David Greilsammer : fantaisie_fantasme

Naïve V 5081 (76 min 36 s)

Il y a dans toute vie d’auditeur des moments que l’on n’oublie pas… La première écoute des Beethoven de Furtwängler, des Mahler de Bernstein, des Mozart de Fricsay… La première fois que l’on entend l’archet émotif de Menuhin, la pureté du phrasé d’Oïstrakh ou, au clavier, la persuasion de Pollini, la rigueur de Richter…

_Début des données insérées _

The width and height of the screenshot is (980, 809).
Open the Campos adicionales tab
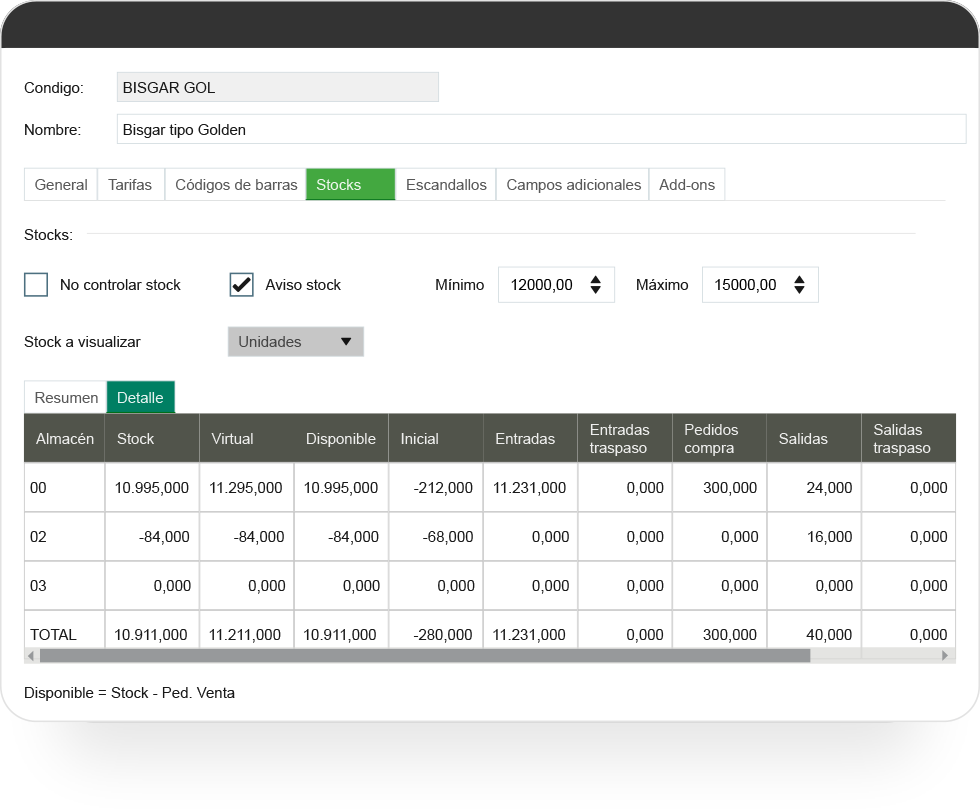tap(573, 185)
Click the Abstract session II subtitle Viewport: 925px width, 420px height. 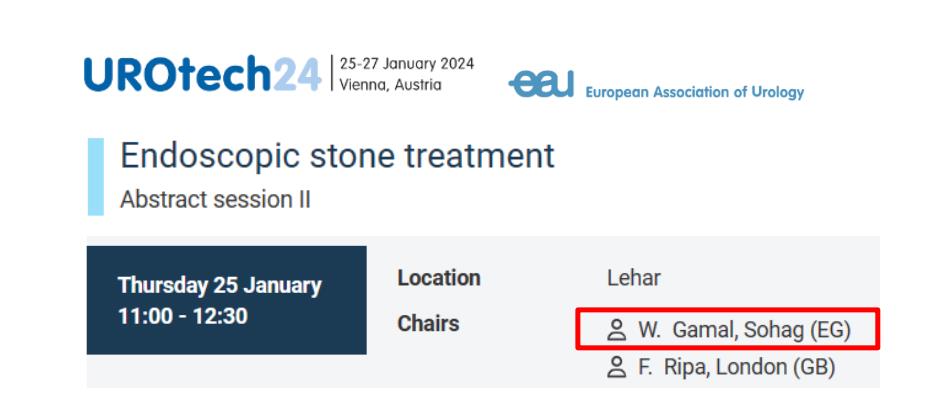pos(215,199)
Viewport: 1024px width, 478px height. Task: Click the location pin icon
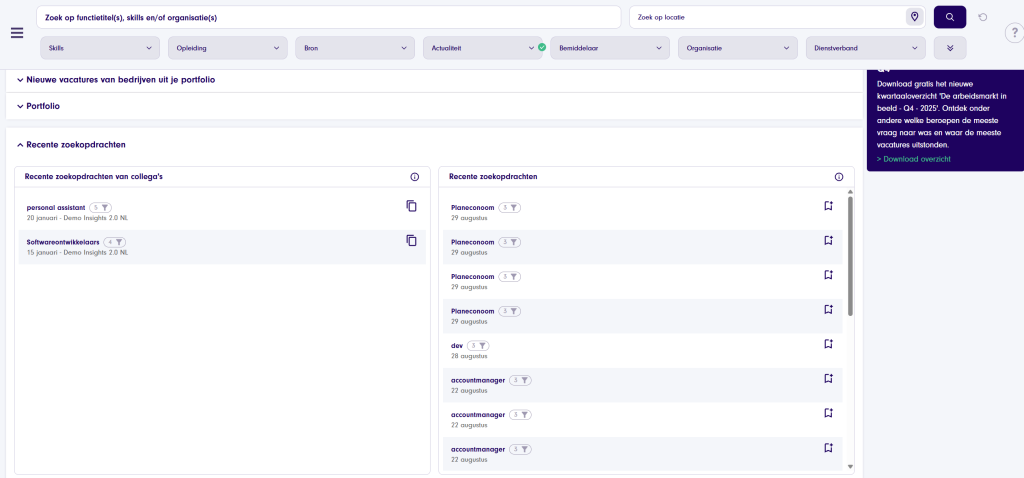click(914, 17)
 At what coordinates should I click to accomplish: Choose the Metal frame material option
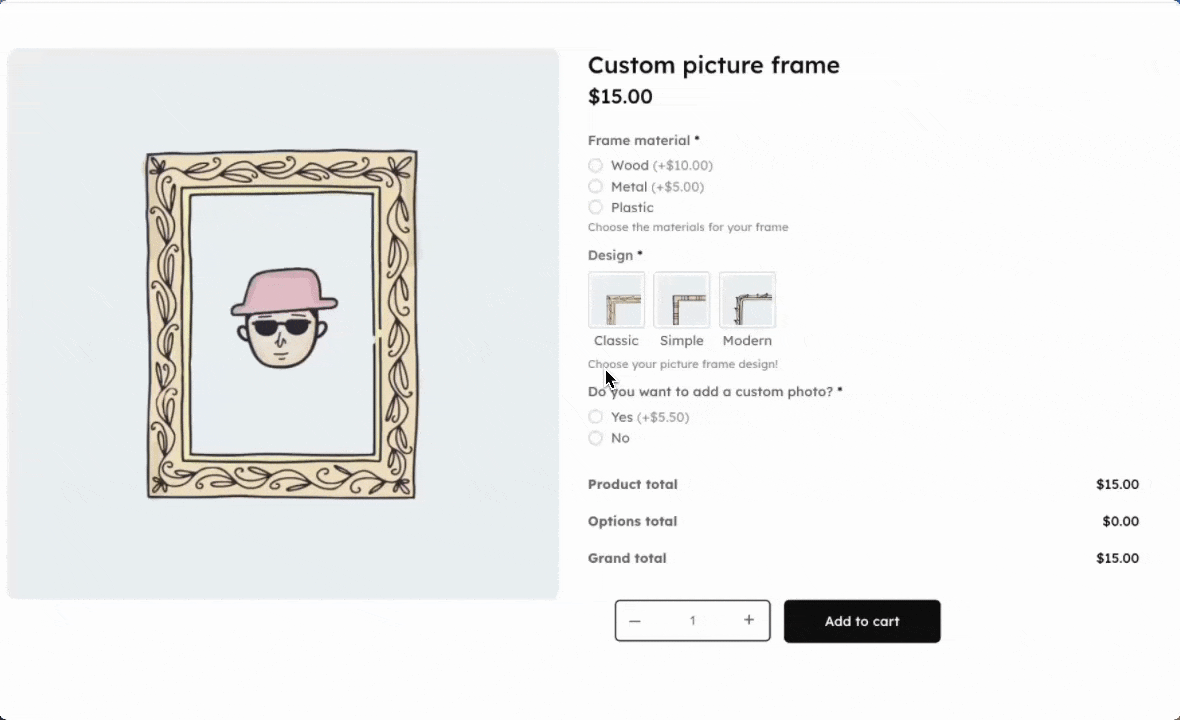click(596, 187)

Hier, il y eut dans ma jeune « carrière » d’auditrice et de critique musical la découverte de David Greilsammer. Je n’oublierai jamais cette première impression absolument hallucinante à l’écoute du jeu de ce pianiste israélien : mélange de force, de conviction, de douceur et de chaleur. Ce pianiste est un magicien; il sait user de tous les sentiments, de toutes les couleurs et de toutes les nuances de son piano, pour fournir un jeu quasi hypnotique. Hypnotique, tant il est difficile de se résoudre à cesser l’écoute de ce remarquable album – au contraire, on est tenté de ne jamais arrêter le « fantasme » des plages magnifiquement interprétées par Greilsammer.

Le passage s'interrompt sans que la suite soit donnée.